Alors que la localisation de la CAK est considérée comme exclusivement nucléaire et son activité catalytique constitutive, nous avons pu montrer que la phosphorylation activatrice de la CDK4 associée à la cycline D3 n’est pas affectée par sa localisation sub-cellulaire et qu’elle est régulée par le TGF dans les thyrocytes de chien et par le sérum dans les cellules T98G indépendamment de l’association de la CDK4 à la p27. De plus, la phosphorylation de la CDK4 sur Thr172 dans les cellules T98G est stimulée par le sérum, alors que la phosphorylation activatrice de la CDK6, son homologue fonctionnel, ne l’est pas.
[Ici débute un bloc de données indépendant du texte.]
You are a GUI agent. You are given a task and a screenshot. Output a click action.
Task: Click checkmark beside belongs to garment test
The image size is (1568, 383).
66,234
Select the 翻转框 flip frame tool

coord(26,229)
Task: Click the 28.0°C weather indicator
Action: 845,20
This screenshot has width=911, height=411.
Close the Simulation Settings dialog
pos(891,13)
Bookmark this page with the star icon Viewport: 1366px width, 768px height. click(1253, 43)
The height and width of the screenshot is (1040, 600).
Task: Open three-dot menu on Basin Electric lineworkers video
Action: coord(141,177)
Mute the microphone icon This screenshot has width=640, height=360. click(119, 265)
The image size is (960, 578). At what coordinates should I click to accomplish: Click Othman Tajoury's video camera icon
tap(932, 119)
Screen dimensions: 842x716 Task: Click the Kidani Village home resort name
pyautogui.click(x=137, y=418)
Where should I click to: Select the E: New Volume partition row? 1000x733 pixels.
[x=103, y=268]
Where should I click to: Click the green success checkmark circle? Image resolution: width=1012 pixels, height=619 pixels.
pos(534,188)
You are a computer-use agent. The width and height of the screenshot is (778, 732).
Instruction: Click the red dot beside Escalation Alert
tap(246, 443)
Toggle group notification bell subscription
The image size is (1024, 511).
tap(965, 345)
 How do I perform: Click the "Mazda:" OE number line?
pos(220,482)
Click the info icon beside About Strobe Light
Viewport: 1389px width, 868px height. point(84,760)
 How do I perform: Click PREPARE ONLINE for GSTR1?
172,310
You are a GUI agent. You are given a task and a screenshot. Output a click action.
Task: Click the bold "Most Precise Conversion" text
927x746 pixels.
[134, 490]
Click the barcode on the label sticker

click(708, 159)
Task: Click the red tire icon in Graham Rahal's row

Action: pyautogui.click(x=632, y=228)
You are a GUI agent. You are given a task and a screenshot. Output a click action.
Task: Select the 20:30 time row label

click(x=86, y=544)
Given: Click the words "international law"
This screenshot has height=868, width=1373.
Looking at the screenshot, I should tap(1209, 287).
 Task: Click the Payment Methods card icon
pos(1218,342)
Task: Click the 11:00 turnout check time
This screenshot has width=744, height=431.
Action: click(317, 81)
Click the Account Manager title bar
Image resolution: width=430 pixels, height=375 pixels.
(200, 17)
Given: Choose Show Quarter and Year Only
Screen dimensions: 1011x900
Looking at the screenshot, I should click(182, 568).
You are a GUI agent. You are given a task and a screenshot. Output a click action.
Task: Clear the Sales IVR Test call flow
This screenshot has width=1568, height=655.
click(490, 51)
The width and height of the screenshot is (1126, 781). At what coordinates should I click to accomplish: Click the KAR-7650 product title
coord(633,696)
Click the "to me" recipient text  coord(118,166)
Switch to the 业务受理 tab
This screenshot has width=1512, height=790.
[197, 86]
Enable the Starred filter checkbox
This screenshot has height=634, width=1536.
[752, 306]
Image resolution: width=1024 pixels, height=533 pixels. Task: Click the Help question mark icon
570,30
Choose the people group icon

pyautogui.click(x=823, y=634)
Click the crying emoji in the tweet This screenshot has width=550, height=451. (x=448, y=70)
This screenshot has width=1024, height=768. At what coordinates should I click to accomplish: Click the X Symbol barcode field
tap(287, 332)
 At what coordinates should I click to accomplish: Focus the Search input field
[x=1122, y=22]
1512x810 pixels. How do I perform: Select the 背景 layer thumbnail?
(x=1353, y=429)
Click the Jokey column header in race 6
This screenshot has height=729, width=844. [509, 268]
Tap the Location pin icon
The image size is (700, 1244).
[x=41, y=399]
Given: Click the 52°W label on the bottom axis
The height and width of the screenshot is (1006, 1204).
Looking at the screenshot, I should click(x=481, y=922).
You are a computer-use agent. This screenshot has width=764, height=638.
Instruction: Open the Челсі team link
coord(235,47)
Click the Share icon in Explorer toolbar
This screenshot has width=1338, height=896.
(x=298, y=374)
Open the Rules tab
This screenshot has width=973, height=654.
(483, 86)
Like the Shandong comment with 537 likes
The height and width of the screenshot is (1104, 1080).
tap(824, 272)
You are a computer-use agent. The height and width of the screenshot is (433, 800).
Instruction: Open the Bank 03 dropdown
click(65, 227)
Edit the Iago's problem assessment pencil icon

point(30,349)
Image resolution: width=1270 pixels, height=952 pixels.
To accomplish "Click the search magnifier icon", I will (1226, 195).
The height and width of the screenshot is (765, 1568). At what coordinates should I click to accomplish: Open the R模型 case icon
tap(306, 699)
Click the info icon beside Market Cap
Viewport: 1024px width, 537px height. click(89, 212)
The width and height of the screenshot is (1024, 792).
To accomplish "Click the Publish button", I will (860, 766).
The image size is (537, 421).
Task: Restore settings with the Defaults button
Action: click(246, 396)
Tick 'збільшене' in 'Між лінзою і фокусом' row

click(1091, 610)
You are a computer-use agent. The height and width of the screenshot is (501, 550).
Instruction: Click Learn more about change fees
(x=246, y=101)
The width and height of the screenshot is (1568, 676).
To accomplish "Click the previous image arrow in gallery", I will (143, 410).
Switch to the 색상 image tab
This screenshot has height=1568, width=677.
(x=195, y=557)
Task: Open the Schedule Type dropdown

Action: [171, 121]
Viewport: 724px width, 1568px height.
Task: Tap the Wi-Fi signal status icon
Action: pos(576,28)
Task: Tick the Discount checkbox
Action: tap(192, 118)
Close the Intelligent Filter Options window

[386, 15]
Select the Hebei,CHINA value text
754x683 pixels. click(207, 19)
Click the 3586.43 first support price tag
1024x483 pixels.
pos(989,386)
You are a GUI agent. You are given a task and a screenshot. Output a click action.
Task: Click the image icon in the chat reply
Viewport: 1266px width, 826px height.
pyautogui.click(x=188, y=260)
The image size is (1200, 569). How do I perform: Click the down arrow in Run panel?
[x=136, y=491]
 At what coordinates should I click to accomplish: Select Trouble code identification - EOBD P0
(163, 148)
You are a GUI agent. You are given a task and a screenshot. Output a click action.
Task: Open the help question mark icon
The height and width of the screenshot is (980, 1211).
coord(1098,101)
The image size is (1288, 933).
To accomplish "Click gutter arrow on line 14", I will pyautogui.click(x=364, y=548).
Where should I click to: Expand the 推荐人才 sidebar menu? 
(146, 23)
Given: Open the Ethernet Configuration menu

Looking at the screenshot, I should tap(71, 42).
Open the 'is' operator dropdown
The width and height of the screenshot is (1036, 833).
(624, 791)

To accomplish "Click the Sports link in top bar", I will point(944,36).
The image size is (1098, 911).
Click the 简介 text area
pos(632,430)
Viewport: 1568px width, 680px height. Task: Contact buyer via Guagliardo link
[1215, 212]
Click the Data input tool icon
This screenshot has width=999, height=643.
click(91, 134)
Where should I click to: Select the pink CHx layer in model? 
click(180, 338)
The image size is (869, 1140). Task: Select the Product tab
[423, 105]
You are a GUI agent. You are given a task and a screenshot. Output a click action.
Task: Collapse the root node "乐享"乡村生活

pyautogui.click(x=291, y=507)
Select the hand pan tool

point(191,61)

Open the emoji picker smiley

La comparaison de la séquence de ces deux CDKs à proximité des Thr phosphorylées (Thr177 pour la CDK6) révèle, outre une forte similarité de séquence, une différence au niveau de l’acide aminé situé en aval de la thréonine : il s’agit d’une proline dans la CDK4 et d’une sérine dans la CDK6. La mutation P173S de la CDK4 abolit la phosphorylation sur Thr172 et l’activité de la CDK4 associée à la cycline D3 dans les cellules CHO, mais n’affecte pas la phosphorylation et l’activation de la CDK4 par la CAK recombinante in vitro. L’ensemble de ces résultats suggère que la/les CAKs régulée(s) responsables de l’activation de la CDK4 n’ont pas encore été identifiées et que la proline située en aval de la Thr172 de la CDK4 est essentielle pour sa phosphorylation activatrice et son activité pRb kinase.